**Supplied data**
-----

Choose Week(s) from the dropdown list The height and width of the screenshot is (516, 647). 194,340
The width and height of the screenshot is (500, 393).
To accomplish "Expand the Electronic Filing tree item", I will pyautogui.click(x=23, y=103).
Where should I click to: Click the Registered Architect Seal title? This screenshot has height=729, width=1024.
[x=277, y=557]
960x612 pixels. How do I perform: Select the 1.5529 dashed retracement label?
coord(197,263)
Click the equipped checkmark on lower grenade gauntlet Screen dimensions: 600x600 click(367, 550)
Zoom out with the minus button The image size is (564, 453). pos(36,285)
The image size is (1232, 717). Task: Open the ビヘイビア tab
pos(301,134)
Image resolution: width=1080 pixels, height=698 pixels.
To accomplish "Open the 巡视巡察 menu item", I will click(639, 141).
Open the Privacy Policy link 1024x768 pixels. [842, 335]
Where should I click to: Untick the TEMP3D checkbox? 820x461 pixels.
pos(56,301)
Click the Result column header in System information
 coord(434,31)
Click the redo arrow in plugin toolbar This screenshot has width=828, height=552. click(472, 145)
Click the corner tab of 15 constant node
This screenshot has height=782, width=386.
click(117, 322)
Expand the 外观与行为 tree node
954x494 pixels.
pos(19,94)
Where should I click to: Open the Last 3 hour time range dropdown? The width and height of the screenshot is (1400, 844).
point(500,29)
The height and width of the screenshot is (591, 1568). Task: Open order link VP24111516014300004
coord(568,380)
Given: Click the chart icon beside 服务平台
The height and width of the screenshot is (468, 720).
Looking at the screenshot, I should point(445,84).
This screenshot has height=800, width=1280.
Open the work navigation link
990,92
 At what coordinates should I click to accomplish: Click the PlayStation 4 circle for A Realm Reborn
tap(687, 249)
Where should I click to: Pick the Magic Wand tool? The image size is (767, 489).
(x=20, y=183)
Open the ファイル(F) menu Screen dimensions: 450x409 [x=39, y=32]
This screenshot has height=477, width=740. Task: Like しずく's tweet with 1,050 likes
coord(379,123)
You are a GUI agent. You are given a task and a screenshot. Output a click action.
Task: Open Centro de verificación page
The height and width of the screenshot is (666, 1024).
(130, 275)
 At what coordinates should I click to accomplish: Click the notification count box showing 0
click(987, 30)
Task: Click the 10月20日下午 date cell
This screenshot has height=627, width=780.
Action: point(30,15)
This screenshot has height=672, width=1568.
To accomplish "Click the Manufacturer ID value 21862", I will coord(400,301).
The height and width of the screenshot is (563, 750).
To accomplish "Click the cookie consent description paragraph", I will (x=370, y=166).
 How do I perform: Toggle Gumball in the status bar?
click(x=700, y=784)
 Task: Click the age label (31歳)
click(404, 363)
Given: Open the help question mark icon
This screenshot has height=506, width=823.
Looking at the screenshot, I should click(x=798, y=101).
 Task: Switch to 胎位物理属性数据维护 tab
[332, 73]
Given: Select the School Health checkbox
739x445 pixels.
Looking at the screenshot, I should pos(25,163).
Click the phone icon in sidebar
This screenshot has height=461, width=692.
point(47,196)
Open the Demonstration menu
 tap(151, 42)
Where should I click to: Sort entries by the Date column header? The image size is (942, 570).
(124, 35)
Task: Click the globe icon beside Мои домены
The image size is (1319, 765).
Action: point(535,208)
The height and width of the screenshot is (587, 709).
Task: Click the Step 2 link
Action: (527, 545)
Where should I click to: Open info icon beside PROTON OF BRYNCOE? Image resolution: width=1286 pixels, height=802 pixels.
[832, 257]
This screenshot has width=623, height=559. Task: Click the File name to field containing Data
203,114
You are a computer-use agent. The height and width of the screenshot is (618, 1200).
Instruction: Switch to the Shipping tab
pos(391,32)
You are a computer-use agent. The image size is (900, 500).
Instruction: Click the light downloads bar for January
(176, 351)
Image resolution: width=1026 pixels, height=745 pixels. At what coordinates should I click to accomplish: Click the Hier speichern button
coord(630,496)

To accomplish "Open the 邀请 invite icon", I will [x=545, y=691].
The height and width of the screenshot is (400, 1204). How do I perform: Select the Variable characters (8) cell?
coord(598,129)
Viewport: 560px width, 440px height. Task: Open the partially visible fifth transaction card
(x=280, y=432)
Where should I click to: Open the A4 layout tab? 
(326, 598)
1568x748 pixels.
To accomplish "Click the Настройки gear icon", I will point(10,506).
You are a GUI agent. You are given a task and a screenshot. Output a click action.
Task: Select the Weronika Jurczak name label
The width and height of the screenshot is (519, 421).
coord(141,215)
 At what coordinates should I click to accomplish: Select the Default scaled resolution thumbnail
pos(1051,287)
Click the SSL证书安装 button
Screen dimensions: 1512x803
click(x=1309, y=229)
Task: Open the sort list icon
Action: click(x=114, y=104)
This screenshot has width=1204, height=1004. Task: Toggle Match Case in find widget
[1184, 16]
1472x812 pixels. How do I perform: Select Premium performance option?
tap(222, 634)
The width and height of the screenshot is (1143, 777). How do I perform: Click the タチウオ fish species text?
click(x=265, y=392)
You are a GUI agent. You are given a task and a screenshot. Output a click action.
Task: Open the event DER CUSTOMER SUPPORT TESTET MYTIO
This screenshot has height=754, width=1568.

-----

**Assignment**
Output all of the material exactly.

**Task answer**
Choose Week(s) from the dropdown list The height and width of the screenshot is (516, 647). 194,340
The width and height of the screenshot is (500, 393).
To accomplish "Expand the Electronic Filing tree item", I will pyautogui.click(x=23, y=103).
Where should I click to: Click the Registered Architect Seal title? This screenshot has height=729, width=1024.
[x=277, y=557]
960x612 pixels. How do I perform: Select the 1.5529 dashed retracement label?
coord(197,263)
Click the equipped checkmark on lower grenade gauntlet Screen dimensions: 600x600 click(367, 550)
Zoom out with the minus button The image size is (564, 453). pos(36,285)
The image size is (1232, 717). Task: Open the ビヘイビア tab
pos(301,134)
Image resolution: width=1080 pixels, height=698 pixels.
To accomplish "Open the 巡视巡察 menu item", I will click(639, 141).
Open the Privacy Policy link 1024x768 pixels. [842, 335]
Where should I click to: Untick the TEMP3D checkbox? 820x461 pixels.
pos(56,301)
Click the Result column header in System information
 coord(434,31)
Click the redo arrow in plugin toolbar This screenshot has width=828, height=552. click(472, 145)
Click the corner tab of 15 constant node
This screenshot has height=782, width=386.
click(117, 322)
Expand the 外观与行为 tree node
954x494 pixels.
pos(19,94)
Where should I click to: Open the Last 3 hour time range dropdown? The width and height of the screenshot is (1400, 844).
point(500,29)
The height and width of the screenshot is (591, 1568). Task: Open order link VP24111516014300004
coord(568,380)
Given: Click the chart icon beside 服务平台
The height and width of the screenshot is (468, 720).
Looking at the screenshot, I should point(445,84).
This screenshot has height=800, width=1280.
Open the work navigation link
990,92
 At what coordinates should I click to accomplish: Click the PlayStation 4 circle for A Realm Reborn
tap(687, 249)
Where should I click to: Pick the Magic Wand tool? The image size is (767, 489).
(x=20, y=183)
Open the ファイル(F) menu Screen dimensions: 450x409 [x=39, y=32]
This screenshot has height=477, width=740. Task: Like しずく's tweet with 1,050 likes
coord(379,123)
You are a GUI agent. You are given a task and a screenshot. Output a click action.
Task: Open Centro de verificación page
The height and width of the screenshot is (666, 1024).
(130, 275)
 At what coordinates should I click to accomplish: Click the notification count box showing 0
click(987, 30)
Task: Click the 10月20日下午 date cell
This screenshot has height=627, width=780.
Action: point(30,15)
This screenshot has height=672, width=1568.
To accomplish "Click the Manufacturer ID value 21862", I will coord(400,301).
The height and width of the screenshot is (563, 750).
To accomplish "Click the cookie consent description paragraph", I will (x=370, y=166).
 How do I perform: Toggle Gumball in the status bar?
click(x=700, y=784)
 Task: Click the age label (31歳)
click(404, 363)
Given: Open the help question mark icon
This screenshot has height=506, width=823.
Looking at the screenshot, I should click(x=798, y=101).
 Task: Switch to 胎位物理属性数据维护 tab
[332, 73]
Given: Select the School Health checkbox
739x445 pixels.
Looking at the screenshot, I should pos(25,163).
Click the phone icon in sidebar
This screenshot has height=461, width=692.
point(47,196)
Open the Demonstration menu
 tap(151, 42)
Where should I click to: Sort entries by the Date column header? The image size is (942, 570).
(124, 35)
Task: Click the globe icon beside Мои домены
The image size is (1319, 765).
Action: point(535,208)
The height and width of the screenshot is (587, 709).
Task: Click the Step 2 link
Action: (527, 545)
Where should I click to: Open info icon beside PROTON OF BRYNCOE? Image resolution: width=1286 pixels, height=802 pixels.
[832, 257]
This screenshot has width=623, height=559. Task: Click the File name to field containing Data
203,114
You are a computer-use agent. The height and width of the screenshot is (618, 1200).
Instruction: Switch to the Shipping tab
pos(391,32)
You are a computer-use agent. The image size is (900, 500).
Instruction: Click the light downloads bar for January
(176, 351)
Image resolution: width=1026 pixels, height=745 pixels. At what coordinates should I click to accomplish: Click the Hier speichern button
coord(630,496)

To accomplish "Open the 邀请 invite icon", I will [x=545, y=691].
The height and width of the screenshot is (400, 1204). How do I perform: Select the Variable characters (8) cell?
coord(598,129)
Viewport: 560px width, 440px height. Task: Open the partially visible fifth transaction card
(x=280, y=432)
Where should I click to: Open the A4 layout tab? 
(326, 598)
1568x748 pixels.
To accomplish "Click the Настройки gear icon", I will point(10,506).
You are a GUI agent. You are given a task and a screenshot. Output a click action.
Task: Select the Weronika Jurczak name label
The width and height of the screenshot is (519, 421).
coord(141,215)
 At what coordinates should I click to accomplish: Select the Default scaled resolution thumbnail
pos(1051,287)
Click the SSL证书安装 button
Screen dimensions: 1512x803
click(x=1309, y=229)
Task: Open the sort list icon
Action: click(x=114, y=104)
This screenshot has width=1204, height=1004. Task: Toggle Match Case in find widget
[1184, 16]
1472x812 pixels. How do I perform: Select Premium performance option?
tap(222, 634)
The width and height of the screenshot is (1143, 777). How do I perform: Click the タチウオ fish species text?
click(x=265, y=392)
You are a GUI agent. You are given a task and a screenshot. Output a click action.
Task: Open the event DER CUSTOMER SUPPORT TESTET MYTIO
This screenshot has height=754, width=1568.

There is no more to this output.